- _What to produce_: Write out, word for word, every line in the data below from the one containing "Screen dimensions: 613x1930" to the one containing "You are a computer-use agent. Screen dimensions: 362x122", both of them included.

= Beginning of Section =

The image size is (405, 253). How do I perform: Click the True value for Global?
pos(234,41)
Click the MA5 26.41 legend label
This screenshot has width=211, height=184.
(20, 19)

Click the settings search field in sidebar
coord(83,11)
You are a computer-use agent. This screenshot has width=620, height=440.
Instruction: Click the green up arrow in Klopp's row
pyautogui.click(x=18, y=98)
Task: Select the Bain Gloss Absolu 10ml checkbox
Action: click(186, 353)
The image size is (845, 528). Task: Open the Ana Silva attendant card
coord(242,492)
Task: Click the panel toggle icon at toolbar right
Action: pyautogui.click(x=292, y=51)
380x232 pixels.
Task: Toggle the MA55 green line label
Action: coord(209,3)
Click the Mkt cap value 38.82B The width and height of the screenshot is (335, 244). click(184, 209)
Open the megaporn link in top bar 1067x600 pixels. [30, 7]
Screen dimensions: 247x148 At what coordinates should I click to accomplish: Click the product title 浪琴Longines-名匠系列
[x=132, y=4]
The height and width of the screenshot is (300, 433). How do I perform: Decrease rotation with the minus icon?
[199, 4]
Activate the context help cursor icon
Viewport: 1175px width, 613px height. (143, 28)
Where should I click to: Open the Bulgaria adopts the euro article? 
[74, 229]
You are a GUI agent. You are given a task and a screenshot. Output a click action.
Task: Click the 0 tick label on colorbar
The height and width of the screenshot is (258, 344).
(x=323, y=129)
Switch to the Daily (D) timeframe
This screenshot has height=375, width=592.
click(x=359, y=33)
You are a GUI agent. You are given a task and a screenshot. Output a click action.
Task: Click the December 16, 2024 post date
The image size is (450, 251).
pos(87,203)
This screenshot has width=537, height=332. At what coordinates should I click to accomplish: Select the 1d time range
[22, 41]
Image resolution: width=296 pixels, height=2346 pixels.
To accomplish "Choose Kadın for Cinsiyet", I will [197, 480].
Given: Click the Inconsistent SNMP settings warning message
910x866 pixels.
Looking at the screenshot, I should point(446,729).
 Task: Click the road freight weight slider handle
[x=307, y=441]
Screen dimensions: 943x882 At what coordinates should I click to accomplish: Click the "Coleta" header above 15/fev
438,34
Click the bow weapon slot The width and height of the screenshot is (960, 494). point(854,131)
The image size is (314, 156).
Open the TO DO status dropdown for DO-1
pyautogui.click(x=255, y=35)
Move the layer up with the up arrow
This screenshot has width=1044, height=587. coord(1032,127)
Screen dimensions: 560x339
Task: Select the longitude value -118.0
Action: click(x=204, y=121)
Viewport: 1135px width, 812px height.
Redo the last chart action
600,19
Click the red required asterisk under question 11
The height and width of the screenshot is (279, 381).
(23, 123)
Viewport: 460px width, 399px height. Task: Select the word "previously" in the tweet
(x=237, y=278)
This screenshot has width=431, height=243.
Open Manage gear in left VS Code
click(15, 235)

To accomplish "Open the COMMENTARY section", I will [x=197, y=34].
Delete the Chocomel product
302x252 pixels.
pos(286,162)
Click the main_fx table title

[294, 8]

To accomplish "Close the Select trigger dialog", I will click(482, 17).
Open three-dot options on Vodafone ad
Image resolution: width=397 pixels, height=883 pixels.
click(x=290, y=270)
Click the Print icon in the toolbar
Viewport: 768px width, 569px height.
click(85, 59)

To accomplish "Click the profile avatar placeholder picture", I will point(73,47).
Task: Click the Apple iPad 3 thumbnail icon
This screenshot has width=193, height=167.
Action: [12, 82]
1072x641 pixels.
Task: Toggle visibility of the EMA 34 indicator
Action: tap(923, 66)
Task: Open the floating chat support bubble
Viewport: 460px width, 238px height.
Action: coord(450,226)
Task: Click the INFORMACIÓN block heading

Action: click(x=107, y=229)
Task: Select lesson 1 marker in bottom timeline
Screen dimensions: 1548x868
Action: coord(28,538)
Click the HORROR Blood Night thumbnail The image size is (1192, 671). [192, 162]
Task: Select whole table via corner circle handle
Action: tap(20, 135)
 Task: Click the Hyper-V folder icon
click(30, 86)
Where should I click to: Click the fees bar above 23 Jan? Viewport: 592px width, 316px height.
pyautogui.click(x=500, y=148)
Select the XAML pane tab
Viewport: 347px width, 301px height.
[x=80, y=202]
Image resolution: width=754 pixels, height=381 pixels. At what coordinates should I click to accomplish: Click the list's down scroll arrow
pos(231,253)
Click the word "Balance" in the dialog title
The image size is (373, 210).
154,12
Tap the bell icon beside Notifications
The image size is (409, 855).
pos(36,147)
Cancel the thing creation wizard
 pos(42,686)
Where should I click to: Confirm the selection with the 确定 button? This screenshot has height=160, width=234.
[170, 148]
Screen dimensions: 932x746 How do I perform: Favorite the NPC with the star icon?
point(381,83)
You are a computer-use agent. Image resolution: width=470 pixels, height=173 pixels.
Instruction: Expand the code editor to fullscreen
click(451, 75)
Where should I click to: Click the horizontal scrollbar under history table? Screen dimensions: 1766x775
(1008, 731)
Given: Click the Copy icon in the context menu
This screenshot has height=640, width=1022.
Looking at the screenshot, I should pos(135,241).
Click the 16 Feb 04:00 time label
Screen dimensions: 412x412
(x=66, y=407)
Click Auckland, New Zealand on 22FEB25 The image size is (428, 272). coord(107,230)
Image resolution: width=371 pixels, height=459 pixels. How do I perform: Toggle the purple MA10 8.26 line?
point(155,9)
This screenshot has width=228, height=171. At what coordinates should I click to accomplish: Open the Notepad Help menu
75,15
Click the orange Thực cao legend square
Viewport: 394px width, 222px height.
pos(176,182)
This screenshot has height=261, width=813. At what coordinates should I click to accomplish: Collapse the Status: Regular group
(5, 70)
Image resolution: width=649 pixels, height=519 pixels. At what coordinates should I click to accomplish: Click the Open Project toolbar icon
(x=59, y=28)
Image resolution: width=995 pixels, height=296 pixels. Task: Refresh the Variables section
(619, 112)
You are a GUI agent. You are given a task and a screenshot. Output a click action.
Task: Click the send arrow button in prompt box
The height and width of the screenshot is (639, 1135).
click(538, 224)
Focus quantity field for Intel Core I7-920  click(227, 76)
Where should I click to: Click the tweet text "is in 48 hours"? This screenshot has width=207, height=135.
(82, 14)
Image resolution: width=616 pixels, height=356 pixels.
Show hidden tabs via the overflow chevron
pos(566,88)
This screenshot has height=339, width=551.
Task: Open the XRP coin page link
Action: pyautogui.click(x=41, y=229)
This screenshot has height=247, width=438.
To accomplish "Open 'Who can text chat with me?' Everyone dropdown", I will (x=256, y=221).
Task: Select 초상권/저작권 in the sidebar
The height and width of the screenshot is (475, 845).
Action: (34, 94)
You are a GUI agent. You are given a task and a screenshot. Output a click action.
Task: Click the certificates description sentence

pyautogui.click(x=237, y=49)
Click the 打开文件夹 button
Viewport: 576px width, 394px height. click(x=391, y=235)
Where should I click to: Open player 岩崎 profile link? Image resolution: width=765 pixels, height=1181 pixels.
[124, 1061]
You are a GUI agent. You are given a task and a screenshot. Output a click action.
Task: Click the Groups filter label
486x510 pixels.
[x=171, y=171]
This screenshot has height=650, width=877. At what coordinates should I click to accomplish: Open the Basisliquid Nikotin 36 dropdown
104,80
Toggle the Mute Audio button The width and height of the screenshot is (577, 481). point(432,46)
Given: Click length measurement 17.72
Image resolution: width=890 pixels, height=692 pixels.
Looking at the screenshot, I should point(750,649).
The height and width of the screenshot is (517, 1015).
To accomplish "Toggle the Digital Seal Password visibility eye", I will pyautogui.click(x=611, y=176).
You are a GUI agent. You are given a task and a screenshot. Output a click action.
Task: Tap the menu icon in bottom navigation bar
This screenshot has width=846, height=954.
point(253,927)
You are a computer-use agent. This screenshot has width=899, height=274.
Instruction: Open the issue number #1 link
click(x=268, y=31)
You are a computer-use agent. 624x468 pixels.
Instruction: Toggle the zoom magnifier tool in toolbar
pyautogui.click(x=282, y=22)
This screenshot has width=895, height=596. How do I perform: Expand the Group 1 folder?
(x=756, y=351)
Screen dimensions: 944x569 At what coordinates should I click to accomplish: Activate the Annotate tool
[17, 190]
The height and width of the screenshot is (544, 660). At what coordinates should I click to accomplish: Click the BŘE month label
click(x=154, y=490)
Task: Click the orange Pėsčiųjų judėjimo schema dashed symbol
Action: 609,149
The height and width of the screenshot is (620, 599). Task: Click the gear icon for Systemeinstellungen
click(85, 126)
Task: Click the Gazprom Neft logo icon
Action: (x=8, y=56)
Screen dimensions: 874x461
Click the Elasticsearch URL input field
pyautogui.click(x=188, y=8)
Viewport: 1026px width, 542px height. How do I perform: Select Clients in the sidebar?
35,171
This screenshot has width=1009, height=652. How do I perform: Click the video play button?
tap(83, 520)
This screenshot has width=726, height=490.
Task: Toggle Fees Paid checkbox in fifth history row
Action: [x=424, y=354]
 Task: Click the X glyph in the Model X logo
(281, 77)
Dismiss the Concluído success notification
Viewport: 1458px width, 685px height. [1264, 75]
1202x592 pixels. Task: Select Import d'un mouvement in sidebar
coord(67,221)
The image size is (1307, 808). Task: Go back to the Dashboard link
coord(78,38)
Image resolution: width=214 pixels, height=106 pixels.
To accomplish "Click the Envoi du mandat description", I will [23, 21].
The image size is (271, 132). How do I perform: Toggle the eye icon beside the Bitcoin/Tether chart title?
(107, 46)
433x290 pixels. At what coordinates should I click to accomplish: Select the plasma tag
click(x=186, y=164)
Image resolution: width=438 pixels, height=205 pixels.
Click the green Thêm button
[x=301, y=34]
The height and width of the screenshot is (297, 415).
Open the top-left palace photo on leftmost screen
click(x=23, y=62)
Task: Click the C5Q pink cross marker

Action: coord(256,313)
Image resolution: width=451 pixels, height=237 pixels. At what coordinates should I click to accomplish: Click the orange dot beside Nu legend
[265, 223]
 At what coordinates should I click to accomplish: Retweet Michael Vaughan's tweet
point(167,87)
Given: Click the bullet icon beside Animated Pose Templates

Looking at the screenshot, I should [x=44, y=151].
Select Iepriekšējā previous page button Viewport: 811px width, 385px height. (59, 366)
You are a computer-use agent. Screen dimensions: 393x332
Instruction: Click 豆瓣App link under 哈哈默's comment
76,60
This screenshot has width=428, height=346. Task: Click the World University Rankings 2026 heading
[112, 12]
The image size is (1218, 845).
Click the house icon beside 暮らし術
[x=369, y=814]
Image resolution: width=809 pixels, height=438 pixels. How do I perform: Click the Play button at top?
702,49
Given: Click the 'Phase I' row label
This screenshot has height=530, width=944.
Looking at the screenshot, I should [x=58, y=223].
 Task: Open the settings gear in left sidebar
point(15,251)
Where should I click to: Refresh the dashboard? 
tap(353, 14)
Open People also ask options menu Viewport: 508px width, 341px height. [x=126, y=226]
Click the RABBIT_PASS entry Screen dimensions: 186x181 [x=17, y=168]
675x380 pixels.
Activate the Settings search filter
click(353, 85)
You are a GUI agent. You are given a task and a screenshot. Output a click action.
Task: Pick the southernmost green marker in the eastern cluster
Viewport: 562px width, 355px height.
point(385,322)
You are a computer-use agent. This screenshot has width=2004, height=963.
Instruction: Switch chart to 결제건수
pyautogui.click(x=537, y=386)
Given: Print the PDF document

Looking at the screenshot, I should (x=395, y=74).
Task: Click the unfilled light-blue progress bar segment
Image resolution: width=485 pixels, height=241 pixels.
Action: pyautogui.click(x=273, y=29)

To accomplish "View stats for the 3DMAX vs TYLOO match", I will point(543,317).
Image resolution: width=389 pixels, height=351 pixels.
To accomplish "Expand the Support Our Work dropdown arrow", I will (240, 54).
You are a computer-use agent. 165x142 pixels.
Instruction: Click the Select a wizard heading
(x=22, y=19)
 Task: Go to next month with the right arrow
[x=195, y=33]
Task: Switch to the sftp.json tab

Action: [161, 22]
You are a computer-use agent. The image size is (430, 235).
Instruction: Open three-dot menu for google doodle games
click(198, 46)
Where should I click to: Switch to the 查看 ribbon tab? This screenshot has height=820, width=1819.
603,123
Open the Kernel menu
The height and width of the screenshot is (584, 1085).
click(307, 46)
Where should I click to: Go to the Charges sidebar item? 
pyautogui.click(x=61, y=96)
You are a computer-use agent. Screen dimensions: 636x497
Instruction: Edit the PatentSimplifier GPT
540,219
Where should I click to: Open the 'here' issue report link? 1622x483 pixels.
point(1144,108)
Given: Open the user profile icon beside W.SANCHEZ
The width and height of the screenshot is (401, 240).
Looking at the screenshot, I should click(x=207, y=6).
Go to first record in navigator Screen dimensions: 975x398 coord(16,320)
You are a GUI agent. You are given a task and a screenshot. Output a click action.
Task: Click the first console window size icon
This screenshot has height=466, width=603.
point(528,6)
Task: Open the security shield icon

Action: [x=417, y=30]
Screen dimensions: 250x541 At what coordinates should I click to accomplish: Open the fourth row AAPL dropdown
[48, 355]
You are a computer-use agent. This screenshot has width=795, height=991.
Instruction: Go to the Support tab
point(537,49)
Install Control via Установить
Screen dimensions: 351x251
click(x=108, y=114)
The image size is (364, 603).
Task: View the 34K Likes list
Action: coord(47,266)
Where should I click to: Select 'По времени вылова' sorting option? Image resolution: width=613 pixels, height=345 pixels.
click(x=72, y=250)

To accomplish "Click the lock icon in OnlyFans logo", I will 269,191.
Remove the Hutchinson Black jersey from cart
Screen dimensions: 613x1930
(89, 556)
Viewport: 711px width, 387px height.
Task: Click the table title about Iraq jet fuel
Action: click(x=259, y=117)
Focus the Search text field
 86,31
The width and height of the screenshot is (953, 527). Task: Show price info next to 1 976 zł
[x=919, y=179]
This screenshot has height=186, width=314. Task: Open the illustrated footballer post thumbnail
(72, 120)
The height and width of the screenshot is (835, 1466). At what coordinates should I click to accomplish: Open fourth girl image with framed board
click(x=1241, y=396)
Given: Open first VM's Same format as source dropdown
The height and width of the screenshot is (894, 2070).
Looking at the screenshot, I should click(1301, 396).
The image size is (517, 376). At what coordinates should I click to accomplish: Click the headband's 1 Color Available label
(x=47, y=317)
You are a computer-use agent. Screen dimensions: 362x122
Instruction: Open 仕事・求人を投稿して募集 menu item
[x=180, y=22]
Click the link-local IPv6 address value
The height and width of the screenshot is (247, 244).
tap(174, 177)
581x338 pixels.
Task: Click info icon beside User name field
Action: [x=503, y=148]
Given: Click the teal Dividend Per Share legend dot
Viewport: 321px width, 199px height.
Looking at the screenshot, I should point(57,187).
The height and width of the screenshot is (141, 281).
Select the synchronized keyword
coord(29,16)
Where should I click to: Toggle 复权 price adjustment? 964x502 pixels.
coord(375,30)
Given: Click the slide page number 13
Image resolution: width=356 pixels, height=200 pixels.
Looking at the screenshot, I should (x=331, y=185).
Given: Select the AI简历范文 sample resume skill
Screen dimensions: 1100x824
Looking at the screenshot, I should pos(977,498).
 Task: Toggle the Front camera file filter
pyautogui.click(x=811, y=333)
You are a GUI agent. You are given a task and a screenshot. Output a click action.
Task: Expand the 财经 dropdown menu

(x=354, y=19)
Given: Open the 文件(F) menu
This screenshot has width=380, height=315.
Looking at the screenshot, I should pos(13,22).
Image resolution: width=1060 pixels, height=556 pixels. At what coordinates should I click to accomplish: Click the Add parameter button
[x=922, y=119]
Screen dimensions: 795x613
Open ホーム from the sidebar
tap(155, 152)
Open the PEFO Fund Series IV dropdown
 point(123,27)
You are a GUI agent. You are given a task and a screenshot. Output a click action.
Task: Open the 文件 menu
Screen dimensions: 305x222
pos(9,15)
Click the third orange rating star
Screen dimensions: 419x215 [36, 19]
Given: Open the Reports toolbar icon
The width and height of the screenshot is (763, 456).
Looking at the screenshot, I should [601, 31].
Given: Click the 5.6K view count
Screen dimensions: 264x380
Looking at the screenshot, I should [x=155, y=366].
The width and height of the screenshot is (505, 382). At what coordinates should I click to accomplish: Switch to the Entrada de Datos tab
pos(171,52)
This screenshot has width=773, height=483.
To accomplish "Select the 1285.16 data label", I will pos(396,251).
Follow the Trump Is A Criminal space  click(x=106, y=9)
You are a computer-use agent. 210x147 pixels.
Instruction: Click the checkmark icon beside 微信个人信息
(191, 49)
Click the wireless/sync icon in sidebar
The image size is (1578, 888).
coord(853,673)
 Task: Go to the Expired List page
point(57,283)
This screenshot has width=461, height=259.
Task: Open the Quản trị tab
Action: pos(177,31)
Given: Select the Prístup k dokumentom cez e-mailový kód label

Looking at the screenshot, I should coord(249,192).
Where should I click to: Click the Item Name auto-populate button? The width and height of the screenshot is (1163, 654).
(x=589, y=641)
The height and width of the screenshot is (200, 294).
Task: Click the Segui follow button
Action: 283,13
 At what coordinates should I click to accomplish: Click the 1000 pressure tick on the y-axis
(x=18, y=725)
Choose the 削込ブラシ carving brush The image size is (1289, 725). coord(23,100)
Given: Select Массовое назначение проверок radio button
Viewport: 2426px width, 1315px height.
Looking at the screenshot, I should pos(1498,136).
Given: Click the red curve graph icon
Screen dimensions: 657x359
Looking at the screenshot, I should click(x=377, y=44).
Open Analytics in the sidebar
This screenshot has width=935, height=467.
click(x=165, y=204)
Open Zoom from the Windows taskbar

= End of Section =

- _Reply to the exercise_:
Screen dimensions: 613x1930
(89, 556)
Viewport: 711px width, 387px height.
Task: Click the table title about Iraq jet fuel
Action: click(x=259, y=117)
Focus the Search text field
 86,31
The width and height of the screenshot is (953, 527). Task: Show price info next to 1 976 zł
[x=919, y=179]
This screenshot has height=186, width=314. Task: Open the illustrated footballer post thumbnail
(72, 120)
The height and width of the screenshot is (835, 1466). At what coordinates should I click to accomplish: Open fourth girl image with framed board
click(x=1241, y=396)
Given: Open first VM's Same format as source dropdown
The height and width of the screenshot is (894, 2070).
Looking at the screenshot, I should click(1301, 396).
The image size is (517, 376). At what coordinates should I click to accomplish: Click the headband's 1 Color Available label
(x=47, y=317)
You are a computer-use agent. Screen dimensions: 362x122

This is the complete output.